Collection entries
---+---
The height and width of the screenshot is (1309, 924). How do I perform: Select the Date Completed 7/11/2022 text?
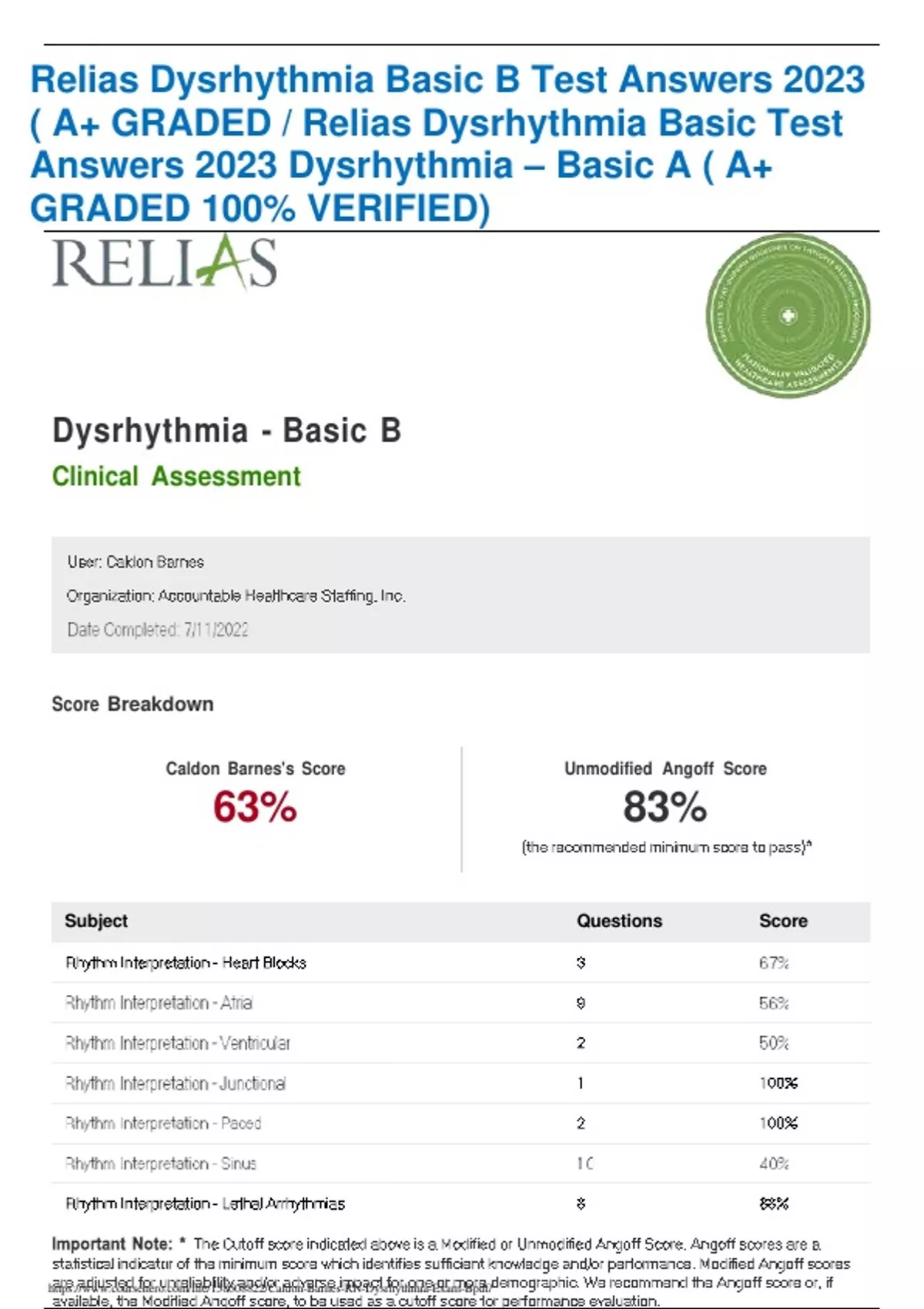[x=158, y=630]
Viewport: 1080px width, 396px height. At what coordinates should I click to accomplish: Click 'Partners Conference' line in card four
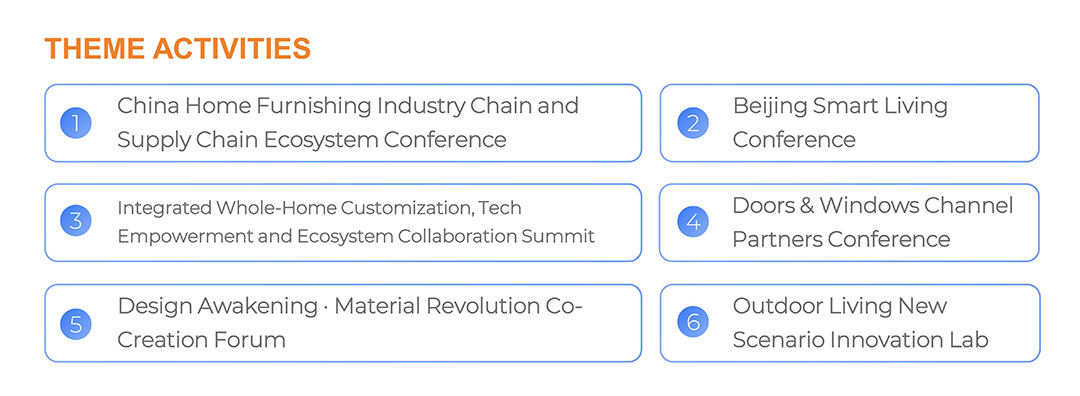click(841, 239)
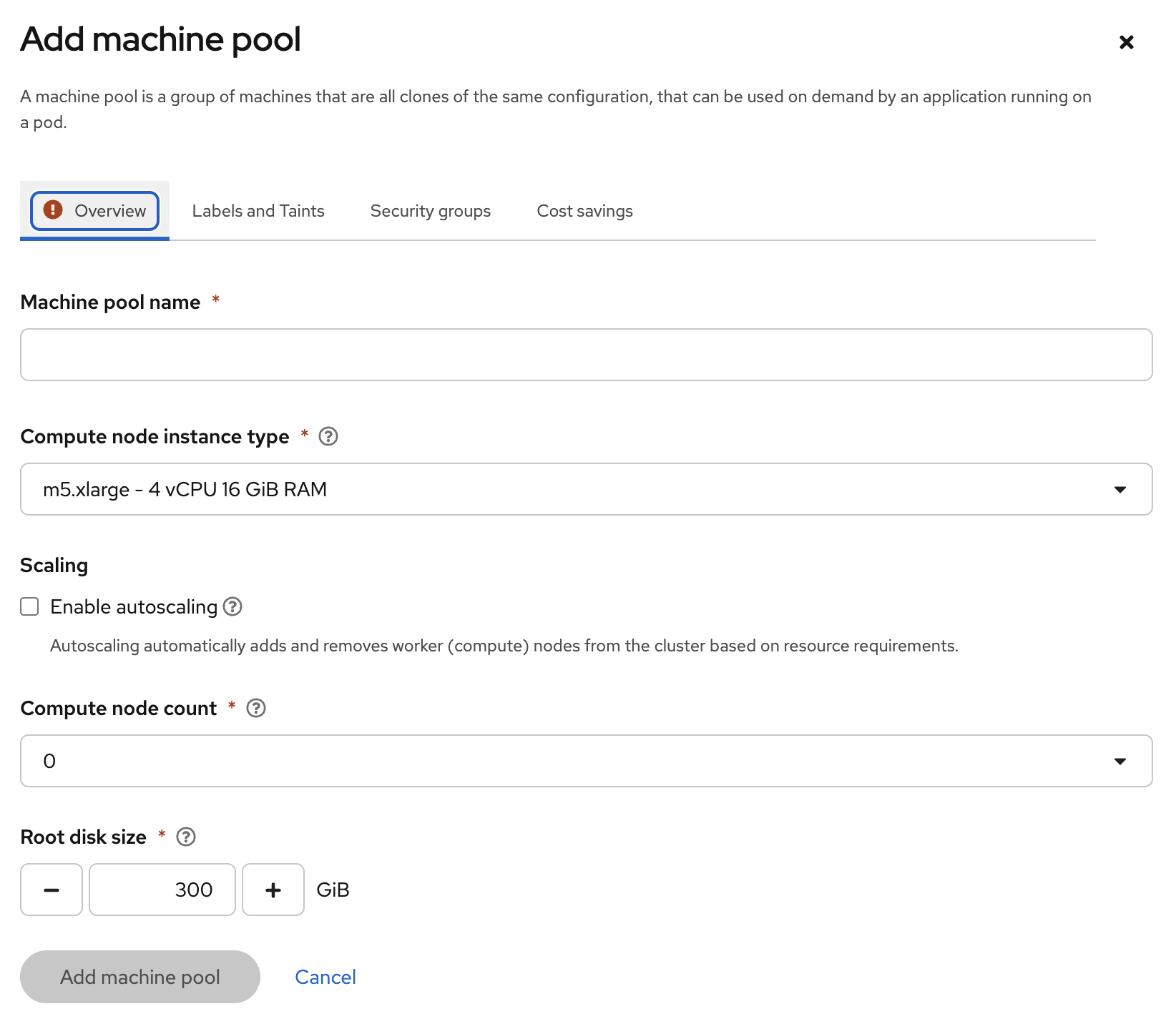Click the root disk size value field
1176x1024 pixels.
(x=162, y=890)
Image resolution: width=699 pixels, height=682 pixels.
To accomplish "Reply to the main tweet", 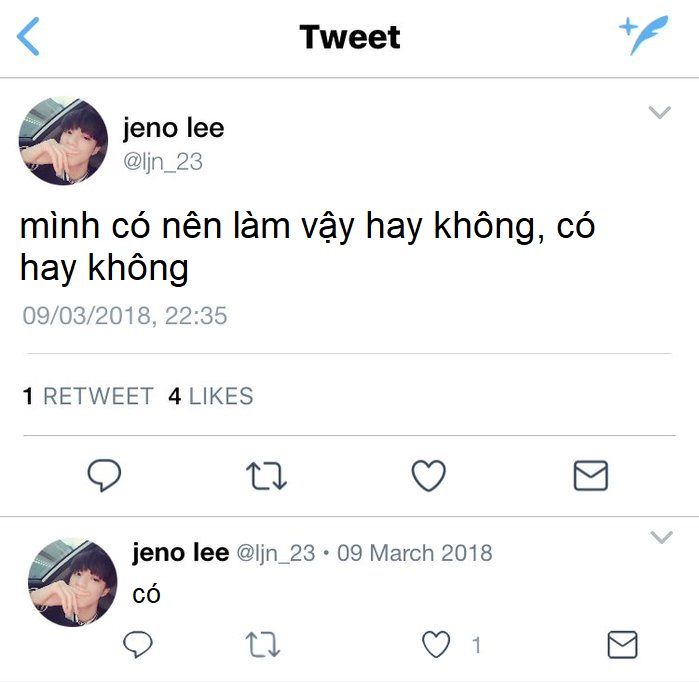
---+---
§ **Aim of the exercise**
Reproduce the records above exactly, excluding every picture.

§ **Answer space**
The height and width of the screenshot is (1309, 924). How do I perform: Select the Date Completed 7/11/2022 text?
[x=158, y=630]
Viewport: 1080px width, 396px height. At what coordinates should I click to accomplish: Click 'Partners Conference' line in card four
click(841, 239)
Click the root disk size value field
1176x1024 pixels.
(x=162, y=890)
Image resolution: width=699 pixels, height=682 pixels.
To accomplish "Reply to the main tweet", 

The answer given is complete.